Accessible buses have no steps and lower floors, wide doors and aisles, and an area with folded seats that can accommodate two mobility aids including wheelchairs, ride-on scooters, prams or strollers.

How to catch and board a wheelchair accessible bus

  1. Wait at your stop for a bus that is displaying the wheelchair symbol.
  2. Board via the low, wide entry door. It is usually the front door, but sometimes the centre door (you need to pay for your ticket before boarding by the centre door).
  3. Make your way into the bus. The bus driver will extend the accessible ramp and passengers seated in the wheelchair area will be asked to move to another seat. If the bus is full or those passengers have mobility issues themselves, you will have to wait for the next bus.
  4. Park in the designated space facing the rear of the bus. Your wheelchair must be in firm contact with the panel or bar behind it and restrained, if restraints are available. The bus will not move until your wheelchair is secured.

The role of your bus driver

The driver is responsible for the safety and comfort of all customers on board. They will apply the rules, but are not obliged to assist you to board the bus.

Follow the driver's instructions or you may be asked to leave the bus (or not board the bus) in the interest of the safety of all customers.

Drivers may ask for prams, strollers, wheelchairs or other items to be stowed to keep the aisle clear.
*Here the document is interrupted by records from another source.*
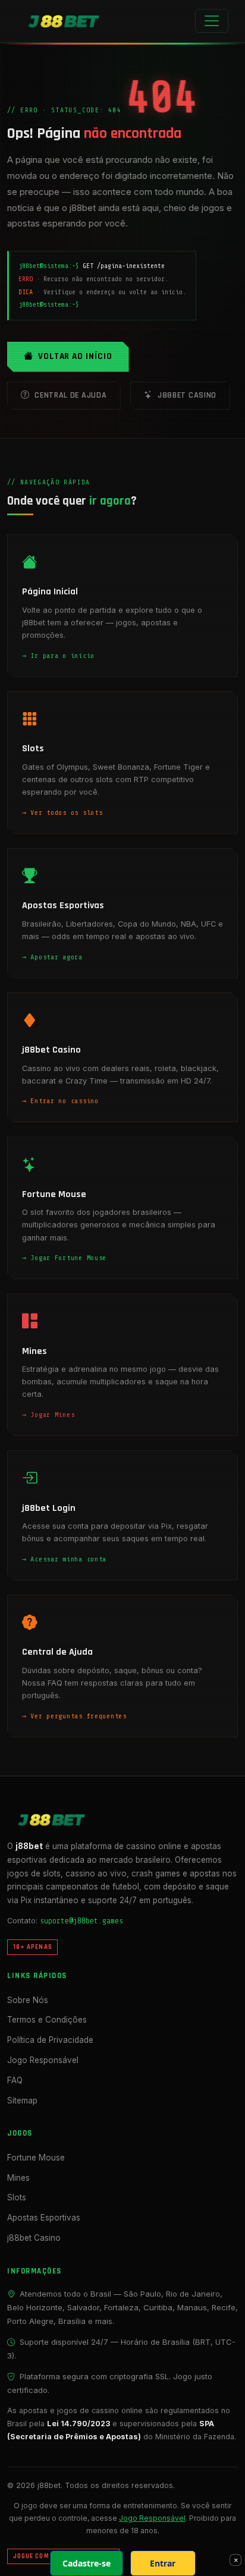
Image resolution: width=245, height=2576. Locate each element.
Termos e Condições (47, 2019)
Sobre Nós (27, 2000)
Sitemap (22, 2100)
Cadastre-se (86, 2563)
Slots (16, 2197)
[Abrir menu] (211, 21)
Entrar (162, 2563)
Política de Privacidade (50, 2040)
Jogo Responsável (42, 2060)
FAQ (15, 2080)
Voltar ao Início (75, 356)
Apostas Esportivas (43, 2217)
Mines (18, 2178)
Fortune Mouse (36, 2157)
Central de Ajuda (70, 395)
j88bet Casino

Three-wheeled devices are not permitted on buses, as they are unstable and may pose a threat to the safety of other passengers.

Access to non-accessible buses

Wheelchair users can travel on non-accessible buses if able to leave their chair and get on and off the bus with or without the help of a companion. In this case the wheelchair must be folded to keep aisles clear and allow other passengers to enter and leave the bus.

Your mobility aids and boarding a bus

Some mobility devices may not be suitable for use on public transport.

The Disability Standards for Accessible Public Transport make some basic assumptions about mobility aids and gaining access to public transport. If your mobility aid does not meet them, you may not be able to travel on public transport.

Mobility aids must comply with certain dimensions and manoeuvrability and stability specifications to travel on buses.

Maximum dimensions

Your mobility aid must:

  • have a total weight, including occupant, of less than 300kg
  • measure less than 800mm wide
  • fit within the allocated space of 800mm wide by 1300mm long
  • be able to negotiate a door height of 1400mm


Your mobility aid must:

  • have an effective brake system for vehicle braking and cornering
  • comply with regulations governing the carriage of batteries on public transport
  • travel in the direction indicated in the bus, usually facing the rear of the bus.


Your mobility aid must:

  • turn 180 degrees within an area of 2070mm by 1540mm
  • cross a horizontal gap up to 40mm wide
  • mount a bump up to 12mm
  • cross grating gaps up to 13mm wide and 15mm long
  • negotiate a 1 in 14 ramp unassisted (or 1 in 8 when the ramp is less than 1520mm).